We have had a lovely, quiet week with no dramas; almost boring, one could say. =) Believe it or not, my husband has been out tending his garden which Ole Man Winter has decimated. My husband figures that he has four weeks to get the garden in order before his operation, because afterwards there will be another period of time when he will have to lie low. When I look at our garden at this time of the year, I always despair at the bleakness of it. I always wonder if  Spring will truly come again and visit us, bringing with it floralicious delight.

As for me I finished stitching the backing for my scrappy-licious quilt.



Now how to quilt?? I really warmed to the idea of straight stitching lines through the diagonal corners, but as my frozen shoulder isn't up to grappling with all the bulkiness of the quilt  I decided to put the quilt on my quilting frame and stitch meandering stitches all over.

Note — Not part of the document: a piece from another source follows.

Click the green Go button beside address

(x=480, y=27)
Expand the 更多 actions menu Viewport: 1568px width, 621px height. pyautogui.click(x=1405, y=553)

The frame I have enables me to sit my machine on rollers, enabling me to stitch whichever direction I choose.


For some reason or other quilting on my frame was fraught with botheration. My frame decided not to play nicely at all! I found it difficult to guide the machine over the quilt as there are so many seams both on the quilt top and quilt backing. The needle kept getting stuck, especially in the corners, resulting in  a not so flowing, meandering stitch pattern in some areas. Also for some reason the quilt wasn't taut in the middle resulting in small puckers......so, so exasperating!

So enough was enough. I took the quilt off the frame and finished quilting on my sewing machine, moving it from side to side, up and down and round and round.....this way, that way....any which way. So much for taking it easy on my shoulder. =)


With the quilting completed I machine stitched the binding on using a pretty floral fabric.


I love this fabric. When I happened upon this pretty fabric I bought metres and metres of it. Alas this is the last of it. Are you like me? Do you get a little sad when a much-loved fabric is no more?



With the quilt finished I am happy with my scrappy quilt. I rather like the meandering effect of the quilting, though I doubt this pretty would win any quilting prizes; no perfect or precision stitching to be seen here. The bright and happy colours and pattern do make me smile. There really is something about a quilt oozing scrappy charm. This pretty does sprinkle a little sunshine and happiness on a rather gloomy, Winter's day.




Miss Maisie has given me her nod of approval.


Finally, after two years, this quilt is done and dusted. One more quilt to be ticked off the 'to do list' .........that I don't keep. =) Now to attend to some other quilts that are waiting to be finished......

My pretty, Cathedral Window.......



and my pretty, scrappy hexie........



I will endeavour to work on these over the next few months; but alas, me wouldn't be me if I didn't start one or two other 'I-just-need-to-make' pretty quilts. After all variety is the spice of life. Me thinks there just might be the beginnings of one or two more scrappy-licious quilts making an appearance sometime soon, down here at the bottom of the world.






Ooooh.....scrappy heaven!


Home is more the sweeter with a few scrappy quilts lying around.....is it not??




Wishing you all a lovely week in your Home Sweet Home.